● **Exercise instructions**
A - In the HME News column, reproduce everything from "It was 20 years" down to "I told her.".
B - Turn the paragraph of the HME News column that begins "I wasn't, of course." into a short list that keeps its main facts.
C - Answer these questions from the HME News column:
(i) In what month and year was the first issue of HME News to come out?
(ii) How long had the writer been in Vietnam?
(iii) What company did the writer work for as an HME tech driver?

***** Extract to read *****

The very big celebrity who saw Jim Sullivan and Mike Moran naked

It was 20 years ago today, that Sergeant Pepper…no, that I, as a fledgling editor of an upstart publication, contacted incoming NAMES CEO Bill Coughlan about an interview for a profile in the very first issue of HME News, which was to hit the proverbial newsstand in May of 1995. I had just come back from two years in Vietnam, and I was resuming my career in newspapers, this time on a trade business newspaper in a very particular industry.

As I tried to make sense of what was happening in the HME industry in the spring of 1995, the discombobulation was great. I remember coming home from work one day and draping myself over a bed in the room my wife and I were letting, and groaning. I'm in over my head, I told her.

I wasn't, of course. And I shouldn't have been groaning. By sheer coincidence, I had actually worked as an HME tech driver for a spell in early 1990 in Santa Cruz, Calif., for a company called Mid Coast Medical. I had set up semi-electric and full-electric hospital beds. I'd hauled oxygen concentrators into homes, and knew my way around a Hoyer Lift. But this, writing about HME, was all new to me.

***** Listed records *****

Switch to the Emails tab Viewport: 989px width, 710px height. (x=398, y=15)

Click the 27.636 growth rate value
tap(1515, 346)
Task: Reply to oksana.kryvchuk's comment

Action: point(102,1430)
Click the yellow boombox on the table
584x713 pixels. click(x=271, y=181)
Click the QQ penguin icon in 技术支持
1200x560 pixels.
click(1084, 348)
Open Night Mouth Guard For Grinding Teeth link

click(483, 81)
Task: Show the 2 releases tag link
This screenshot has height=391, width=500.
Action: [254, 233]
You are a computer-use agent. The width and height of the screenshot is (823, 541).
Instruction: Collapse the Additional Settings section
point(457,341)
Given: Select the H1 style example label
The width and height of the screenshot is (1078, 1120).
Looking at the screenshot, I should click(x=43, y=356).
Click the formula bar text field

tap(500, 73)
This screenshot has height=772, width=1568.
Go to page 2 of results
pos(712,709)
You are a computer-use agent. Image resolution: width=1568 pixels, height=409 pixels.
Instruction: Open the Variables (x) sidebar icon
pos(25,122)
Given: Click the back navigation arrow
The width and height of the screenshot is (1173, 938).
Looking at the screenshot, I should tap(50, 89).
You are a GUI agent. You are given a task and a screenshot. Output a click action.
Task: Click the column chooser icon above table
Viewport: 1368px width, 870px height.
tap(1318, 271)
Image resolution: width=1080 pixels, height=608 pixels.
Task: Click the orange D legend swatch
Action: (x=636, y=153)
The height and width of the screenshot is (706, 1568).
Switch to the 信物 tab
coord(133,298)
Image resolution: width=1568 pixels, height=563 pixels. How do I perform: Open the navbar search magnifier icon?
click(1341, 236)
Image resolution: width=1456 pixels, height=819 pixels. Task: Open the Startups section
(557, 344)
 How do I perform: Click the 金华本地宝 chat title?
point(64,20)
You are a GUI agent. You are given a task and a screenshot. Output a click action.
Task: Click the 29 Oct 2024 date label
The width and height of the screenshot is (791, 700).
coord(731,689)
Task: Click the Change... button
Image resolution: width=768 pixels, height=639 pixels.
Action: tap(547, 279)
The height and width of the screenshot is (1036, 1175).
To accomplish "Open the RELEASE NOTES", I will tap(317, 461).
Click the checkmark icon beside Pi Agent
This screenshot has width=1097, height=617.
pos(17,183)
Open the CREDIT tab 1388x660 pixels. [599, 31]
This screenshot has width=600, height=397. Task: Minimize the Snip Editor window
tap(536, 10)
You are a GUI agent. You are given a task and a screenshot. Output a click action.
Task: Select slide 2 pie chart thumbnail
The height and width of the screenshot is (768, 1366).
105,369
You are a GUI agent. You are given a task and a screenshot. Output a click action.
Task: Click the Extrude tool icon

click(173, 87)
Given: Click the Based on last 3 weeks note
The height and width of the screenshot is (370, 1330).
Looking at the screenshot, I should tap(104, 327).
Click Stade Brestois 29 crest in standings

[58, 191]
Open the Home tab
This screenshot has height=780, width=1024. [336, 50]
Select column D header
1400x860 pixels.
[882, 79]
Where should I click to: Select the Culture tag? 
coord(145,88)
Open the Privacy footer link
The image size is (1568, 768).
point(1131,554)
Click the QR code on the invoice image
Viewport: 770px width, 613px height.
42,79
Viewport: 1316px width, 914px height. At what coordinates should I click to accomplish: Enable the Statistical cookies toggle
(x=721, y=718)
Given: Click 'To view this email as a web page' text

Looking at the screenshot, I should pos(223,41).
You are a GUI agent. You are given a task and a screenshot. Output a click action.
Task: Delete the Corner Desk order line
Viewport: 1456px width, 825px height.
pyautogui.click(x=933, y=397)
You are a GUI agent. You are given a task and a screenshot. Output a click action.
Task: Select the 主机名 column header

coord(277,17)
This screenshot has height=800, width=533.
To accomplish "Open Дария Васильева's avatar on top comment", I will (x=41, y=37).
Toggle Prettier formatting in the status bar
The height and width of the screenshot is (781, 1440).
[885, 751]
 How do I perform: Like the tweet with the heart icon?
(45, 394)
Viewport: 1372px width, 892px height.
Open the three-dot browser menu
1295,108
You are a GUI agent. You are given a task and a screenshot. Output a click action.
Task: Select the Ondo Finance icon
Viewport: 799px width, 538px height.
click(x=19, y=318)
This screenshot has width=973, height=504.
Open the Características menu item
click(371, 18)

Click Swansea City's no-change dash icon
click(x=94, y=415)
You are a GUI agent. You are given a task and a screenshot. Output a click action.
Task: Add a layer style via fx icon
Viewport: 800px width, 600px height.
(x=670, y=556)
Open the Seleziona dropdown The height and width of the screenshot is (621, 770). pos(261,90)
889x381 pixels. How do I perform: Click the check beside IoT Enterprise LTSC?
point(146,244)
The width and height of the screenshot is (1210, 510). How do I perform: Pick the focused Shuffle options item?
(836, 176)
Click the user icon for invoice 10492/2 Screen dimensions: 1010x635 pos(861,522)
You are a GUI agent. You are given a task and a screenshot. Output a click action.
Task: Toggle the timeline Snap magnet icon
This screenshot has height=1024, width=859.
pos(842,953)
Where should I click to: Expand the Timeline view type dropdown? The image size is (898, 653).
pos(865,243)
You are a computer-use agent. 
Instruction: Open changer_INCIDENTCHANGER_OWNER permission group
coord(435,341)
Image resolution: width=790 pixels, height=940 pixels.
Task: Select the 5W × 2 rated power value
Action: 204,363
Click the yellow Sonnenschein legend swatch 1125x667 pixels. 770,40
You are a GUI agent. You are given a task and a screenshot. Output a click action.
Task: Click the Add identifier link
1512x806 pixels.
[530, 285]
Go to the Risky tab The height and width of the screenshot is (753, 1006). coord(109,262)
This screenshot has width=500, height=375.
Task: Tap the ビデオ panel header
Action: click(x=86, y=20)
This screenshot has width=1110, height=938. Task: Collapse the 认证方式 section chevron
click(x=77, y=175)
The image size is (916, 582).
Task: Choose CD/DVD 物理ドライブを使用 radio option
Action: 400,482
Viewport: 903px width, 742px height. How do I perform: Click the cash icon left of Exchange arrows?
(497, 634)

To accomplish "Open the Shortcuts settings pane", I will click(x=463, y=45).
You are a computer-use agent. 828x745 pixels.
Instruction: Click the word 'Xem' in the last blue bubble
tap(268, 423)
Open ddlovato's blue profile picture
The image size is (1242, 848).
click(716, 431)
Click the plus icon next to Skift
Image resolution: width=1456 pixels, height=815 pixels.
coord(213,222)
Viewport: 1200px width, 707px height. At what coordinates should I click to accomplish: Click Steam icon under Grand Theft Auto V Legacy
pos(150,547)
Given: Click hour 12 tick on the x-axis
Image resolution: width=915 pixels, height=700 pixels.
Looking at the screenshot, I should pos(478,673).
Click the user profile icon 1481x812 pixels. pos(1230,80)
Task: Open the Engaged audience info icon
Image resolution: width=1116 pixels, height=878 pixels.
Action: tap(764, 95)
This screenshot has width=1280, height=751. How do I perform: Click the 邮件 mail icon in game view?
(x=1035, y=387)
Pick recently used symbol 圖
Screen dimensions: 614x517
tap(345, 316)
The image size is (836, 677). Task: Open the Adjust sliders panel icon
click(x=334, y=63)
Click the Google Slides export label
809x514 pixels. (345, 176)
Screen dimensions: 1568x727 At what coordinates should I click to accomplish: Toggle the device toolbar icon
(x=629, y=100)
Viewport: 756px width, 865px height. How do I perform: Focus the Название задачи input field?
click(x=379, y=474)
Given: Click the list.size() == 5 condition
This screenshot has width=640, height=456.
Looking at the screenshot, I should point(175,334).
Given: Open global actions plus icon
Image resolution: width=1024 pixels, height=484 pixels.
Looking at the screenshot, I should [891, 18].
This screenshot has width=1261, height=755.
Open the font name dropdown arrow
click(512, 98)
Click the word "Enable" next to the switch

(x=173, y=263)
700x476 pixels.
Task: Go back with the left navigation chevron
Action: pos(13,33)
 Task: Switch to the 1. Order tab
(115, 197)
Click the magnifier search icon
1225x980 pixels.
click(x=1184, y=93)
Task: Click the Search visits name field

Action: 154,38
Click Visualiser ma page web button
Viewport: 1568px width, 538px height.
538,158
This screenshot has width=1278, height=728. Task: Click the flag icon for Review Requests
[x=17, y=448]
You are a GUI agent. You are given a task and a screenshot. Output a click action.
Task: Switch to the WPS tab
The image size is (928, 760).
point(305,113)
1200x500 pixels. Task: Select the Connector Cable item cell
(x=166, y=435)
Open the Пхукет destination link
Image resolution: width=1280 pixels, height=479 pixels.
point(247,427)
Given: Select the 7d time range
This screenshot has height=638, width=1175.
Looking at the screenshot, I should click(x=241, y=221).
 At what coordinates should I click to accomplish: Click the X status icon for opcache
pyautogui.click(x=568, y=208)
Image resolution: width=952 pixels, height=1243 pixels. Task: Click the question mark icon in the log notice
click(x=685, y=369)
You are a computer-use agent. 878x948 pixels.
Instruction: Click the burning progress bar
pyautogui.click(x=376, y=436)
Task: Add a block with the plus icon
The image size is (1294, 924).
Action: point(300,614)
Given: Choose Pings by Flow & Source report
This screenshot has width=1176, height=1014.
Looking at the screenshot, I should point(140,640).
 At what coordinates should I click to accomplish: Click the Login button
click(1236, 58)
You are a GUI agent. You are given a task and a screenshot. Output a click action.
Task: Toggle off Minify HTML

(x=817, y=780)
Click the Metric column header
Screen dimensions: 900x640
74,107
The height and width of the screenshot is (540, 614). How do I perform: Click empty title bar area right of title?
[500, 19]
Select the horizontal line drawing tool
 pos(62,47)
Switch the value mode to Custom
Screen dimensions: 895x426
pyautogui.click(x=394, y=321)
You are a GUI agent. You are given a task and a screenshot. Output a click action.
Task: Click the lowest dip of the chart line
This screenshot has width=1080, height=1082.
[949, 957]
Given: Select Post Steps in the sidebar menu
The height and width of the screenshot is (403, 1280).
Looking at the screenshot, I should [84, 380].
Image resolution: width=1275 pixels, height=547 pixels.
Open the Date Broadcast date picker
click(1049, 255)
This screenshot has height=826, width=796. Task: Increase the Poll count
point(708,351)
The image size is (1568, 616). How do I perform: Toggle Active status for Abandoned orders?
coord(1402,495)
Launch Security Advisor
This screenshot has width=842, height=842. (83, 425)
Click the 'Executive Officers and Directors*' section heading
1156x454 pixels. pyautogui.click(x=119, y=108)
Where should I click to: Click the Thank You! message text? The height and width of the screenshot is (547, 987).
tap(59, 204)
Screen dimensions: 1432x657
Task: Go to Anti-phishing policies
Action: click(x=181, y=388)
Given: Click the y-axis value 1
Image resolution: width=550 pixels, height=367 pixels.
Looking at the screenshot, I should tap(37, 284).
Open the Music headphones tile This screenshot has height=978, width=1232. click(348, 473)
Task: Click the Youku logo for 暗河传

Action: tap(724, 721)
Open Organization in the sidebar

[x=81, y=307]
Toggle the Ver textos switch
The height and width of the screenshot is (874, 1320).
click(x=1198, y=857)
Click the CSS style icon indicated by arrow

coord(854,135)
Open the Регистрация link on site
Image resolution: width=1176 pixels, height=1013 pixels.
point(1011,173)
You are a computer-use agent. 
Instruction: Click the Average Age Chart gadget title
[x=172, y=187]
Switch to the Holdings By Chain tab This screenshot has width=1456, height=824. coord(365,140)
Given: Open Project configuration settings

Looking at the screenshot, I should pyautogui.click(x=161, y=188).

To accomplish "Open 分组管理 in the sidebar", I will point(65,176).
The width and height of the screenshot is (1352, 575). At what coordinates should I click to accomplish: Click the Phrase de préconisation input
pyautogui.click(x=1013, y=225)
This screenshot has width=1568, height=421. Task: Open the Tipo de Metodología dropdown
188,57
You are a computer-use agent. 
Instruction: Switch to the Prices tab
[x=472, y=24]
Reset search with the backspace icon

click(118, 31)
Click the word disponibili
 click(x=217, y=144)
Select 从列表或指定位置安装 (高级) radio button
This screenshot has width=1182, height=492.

*****

● **Results**
A -
It was 20 years ago today, that Sergeant Pepper…no, that I, as a fledgling editor of an upstart publication, contacted incoming NAMES CEO Bill Coughlan about an interview for a profile in the very first issue of HME News, which was to hit the proverbial newsstand in May of 1995. I had just come back from two years in Vietnam, and I was resuming my career in newspapers, this time on a trade business newspaper in a very particular industry.

As I tried to make sense of what was happening in the HME industry in the spring of 1995, the discombobulation was great. I remember coming home from work one day and draping myself over a bed in the room my wife and I were letting, and groaning. I'm in over my head, I told her.

B -
- The writer was not actually in over their head and should not have been groaning.
- By coincidence, the writer had worked for a while in early 1990 as an HME tech driver for Mid Coast Medical in Santa Cruz, Calif.
- That work included setting up semi-electric and full-electric hospital beds, hauling oxygen concentrators into homes, and knowing how to use a Hoyer Lift.
- Writing about HME was still completely new to the writer.

C -
(i) May of 1995
(ii) Two years
(iii) Mid Coast Medical